WORK REQUEST:
Drop the pictures; give again exactly the lines from the one holding "The width and" through the end of the data.
::::
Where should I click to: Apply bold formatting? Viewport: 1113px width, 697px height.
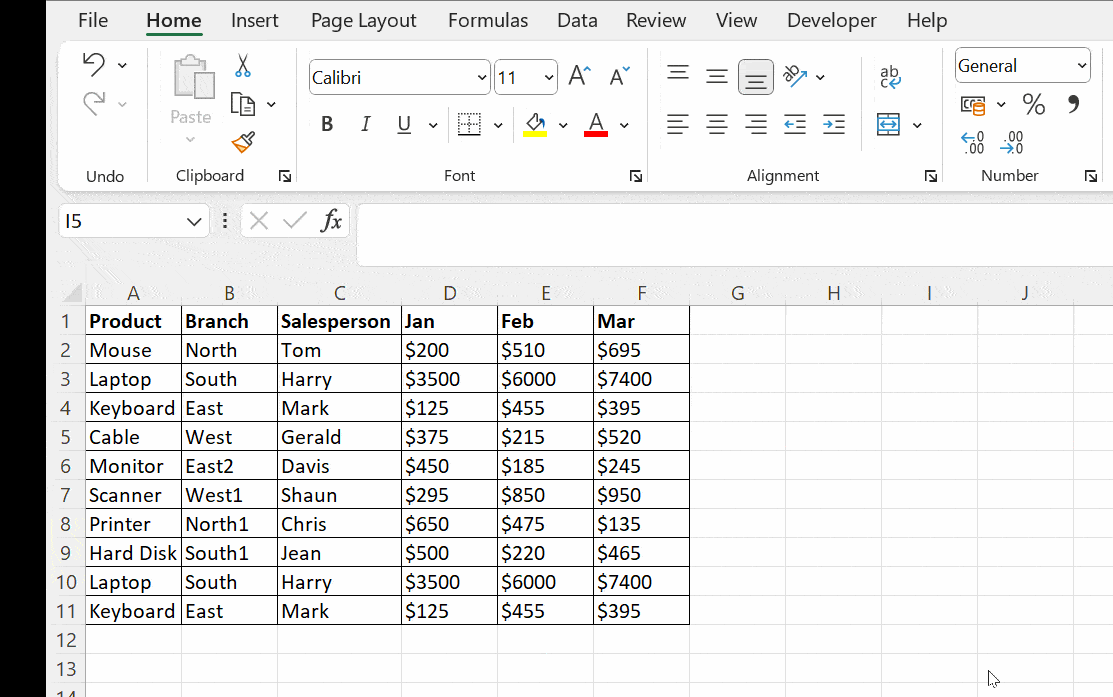[326, 124]
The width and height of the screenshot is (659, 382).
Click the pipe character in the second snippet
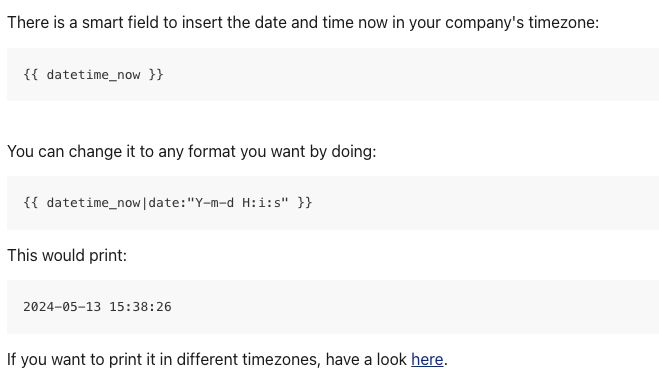point(145,203)
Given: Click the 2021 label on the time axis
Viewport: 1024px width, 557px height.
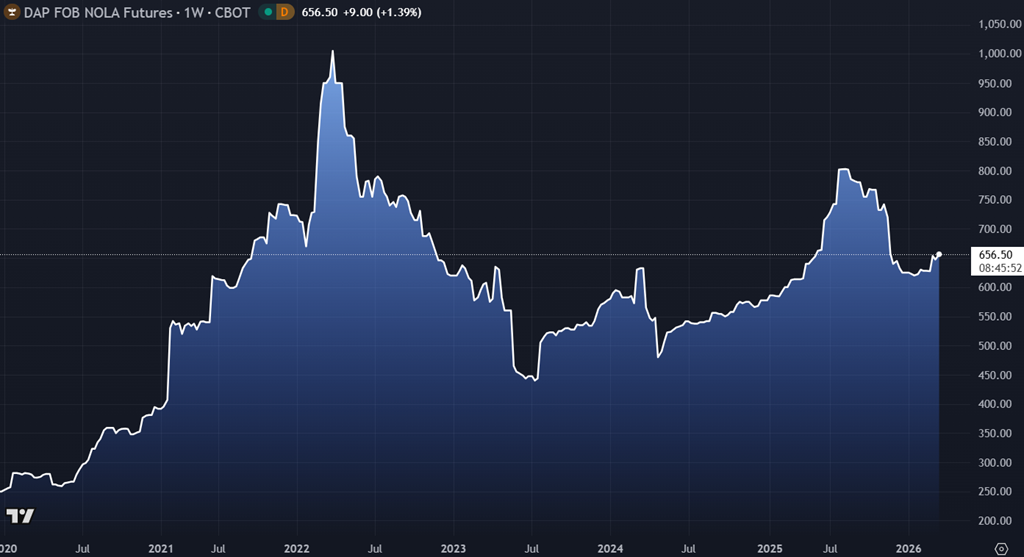Looking at the screenshot, I should [160, 549].
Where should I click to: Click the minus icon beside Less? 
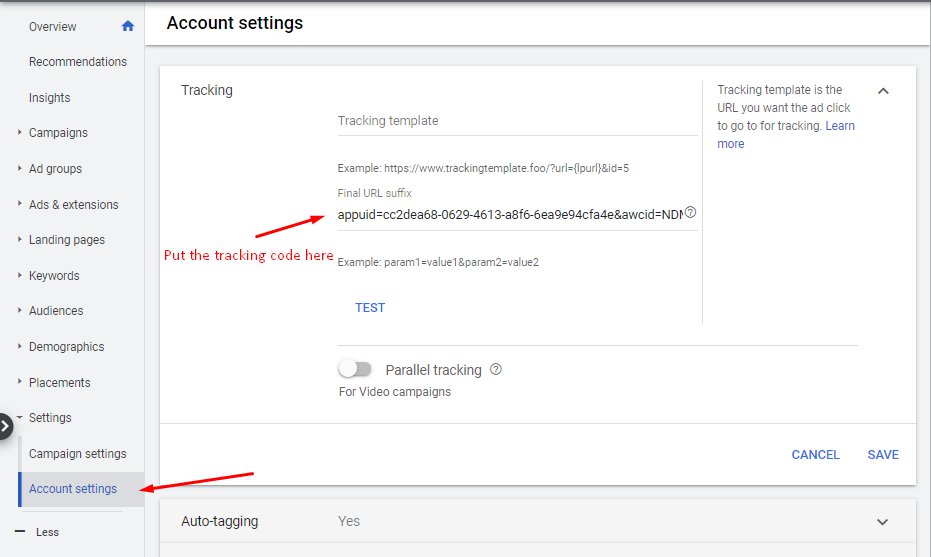click(x=20, y=532)

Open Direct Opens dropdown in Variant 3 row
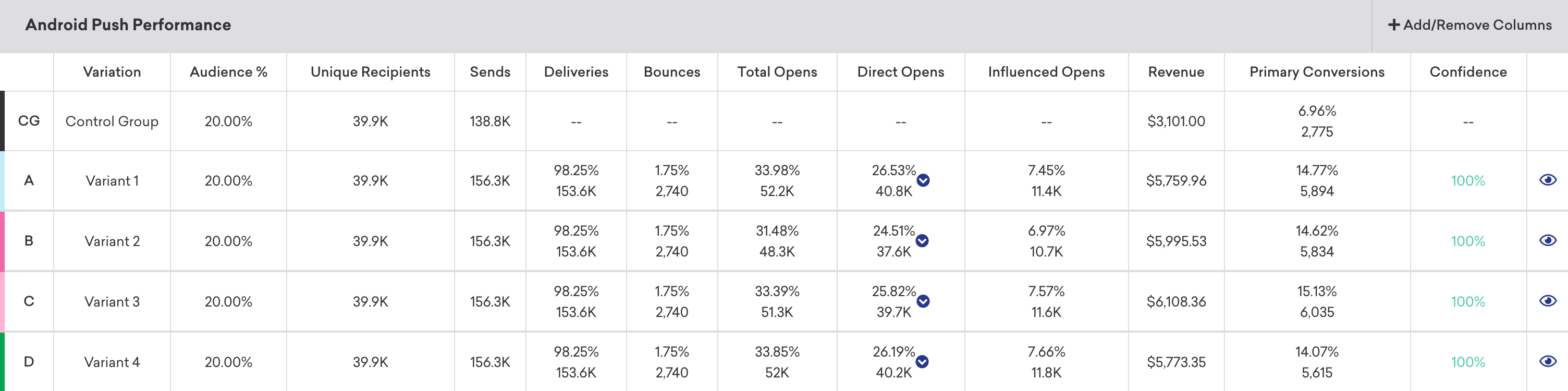click(923, 301)
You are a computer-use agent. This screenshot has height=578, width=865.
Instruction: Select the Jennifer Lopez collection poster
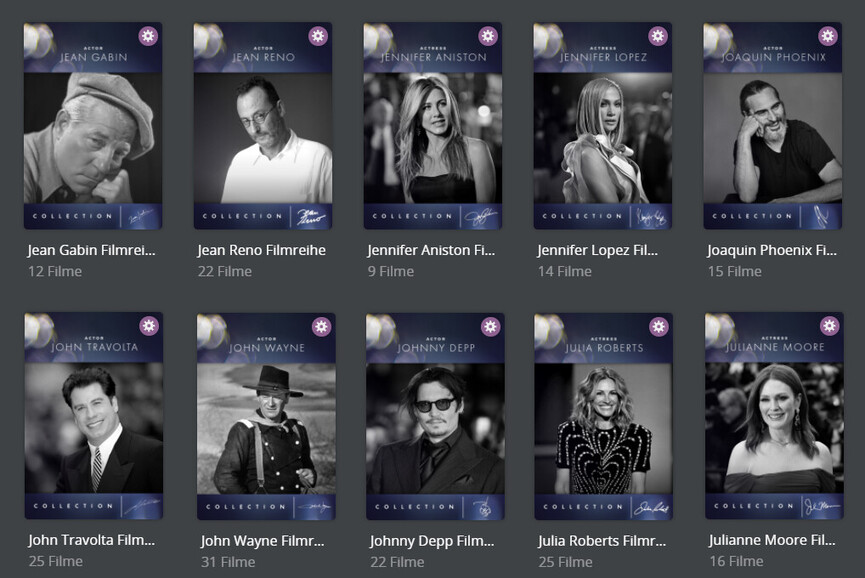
::::
RESPONSE BOX:
The width and height of the screenshot is (659, 382).
Click the pipe character in the second snippet
point(145,203)
Given: Click the 2021 label on the time axis
Viewport: 1024px width, 557px height.
Looking at the screenshot, I should [160, 549].
Where should I click to: Click the minus icon beside Less? 
click(x=20, y=532)

Open Direct Opens dropdown in Variant 3 row
click(923, 301)
You are a computer-use agent. This screenshot has height=578, width=865.
Instruction: Select the Jennifer Lopez collection poster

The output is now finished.